* [Prompt] Start the copy at the line holding "Viewport: 1568px width, 746px" and continue it exactly through the last line of the entries, leaving out pictures and anything else.

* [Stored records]
* * * * * * * * *

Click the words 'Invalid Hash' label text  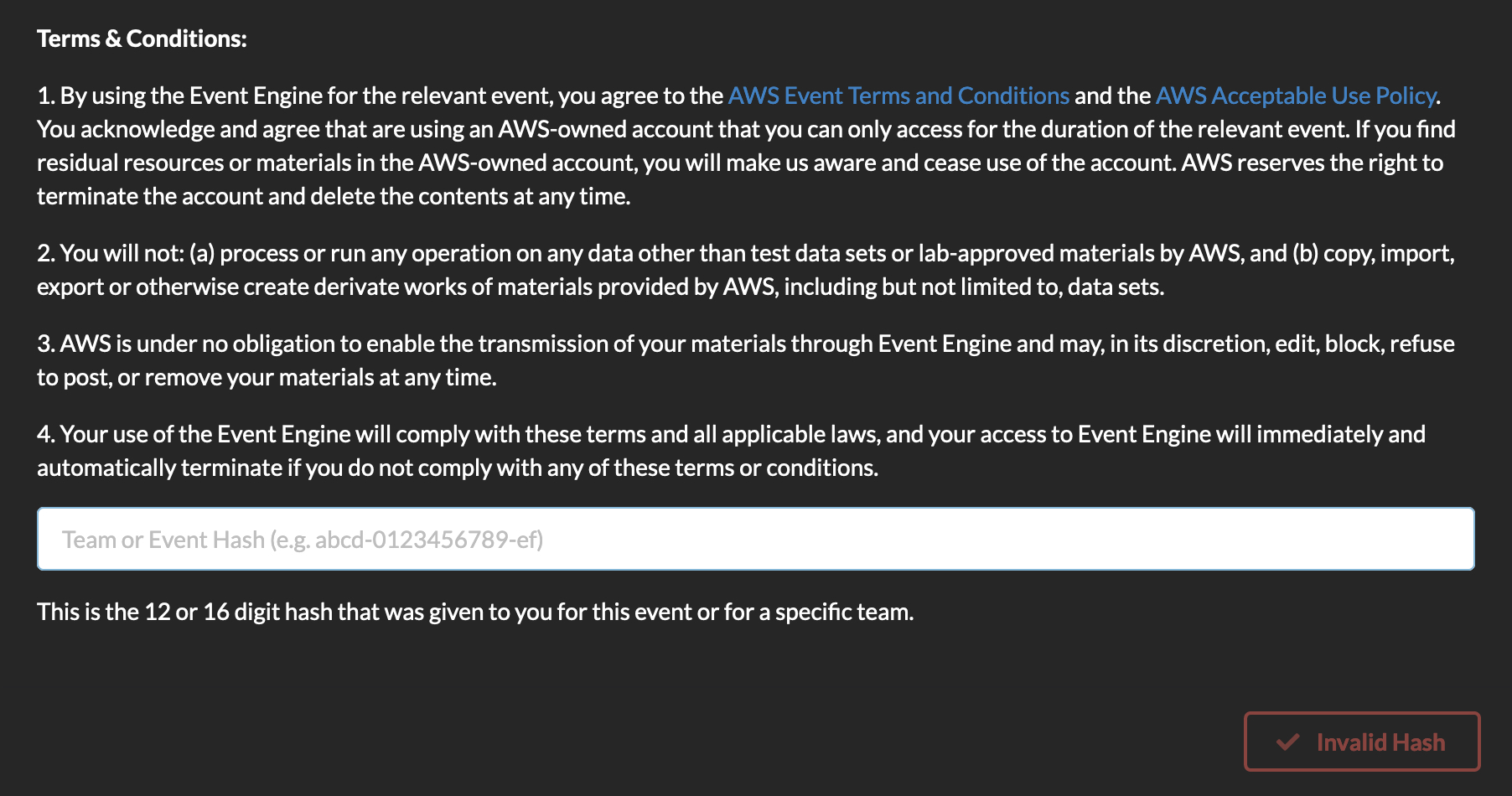1380,742
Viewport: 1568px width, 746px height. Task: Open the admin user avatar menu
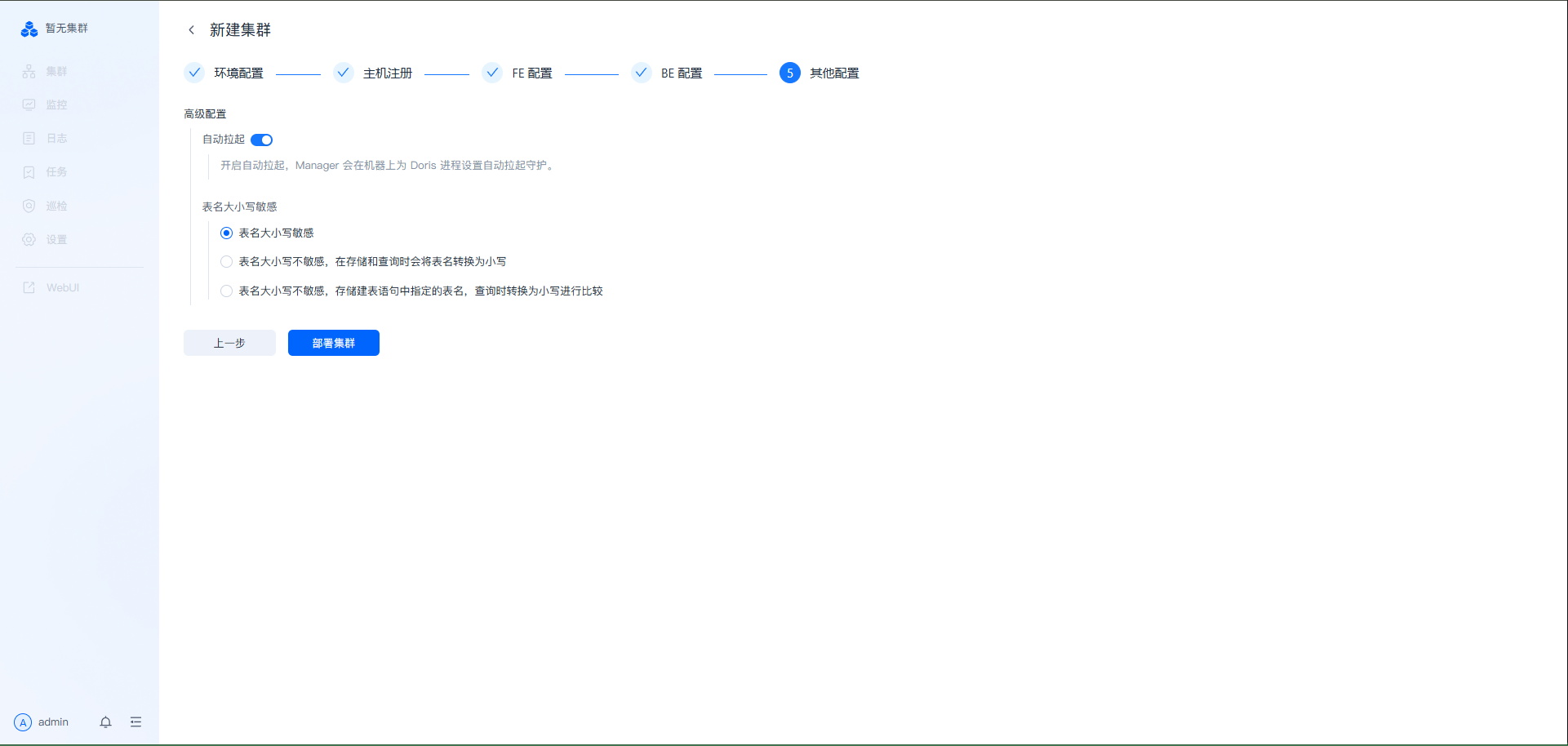pos(23,722)
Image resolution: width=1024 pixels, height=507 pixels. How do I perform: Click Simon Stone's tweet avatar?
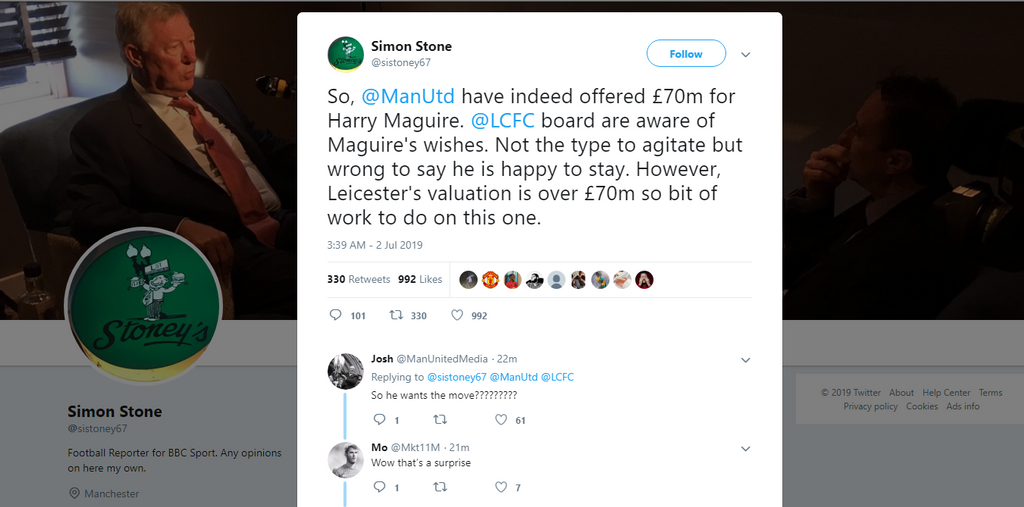(x=346, y=54)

* * * * * * * * *

* [Response to the task]
Viewport: 1568px width, 746px height. Task: Open the admin user avatar menu
pos(23,722)
Image resolution: width=1024 pixels, height=507 pixels. How do I perform: Click Simon Stone's tweet avatar?
(x=346, y=54)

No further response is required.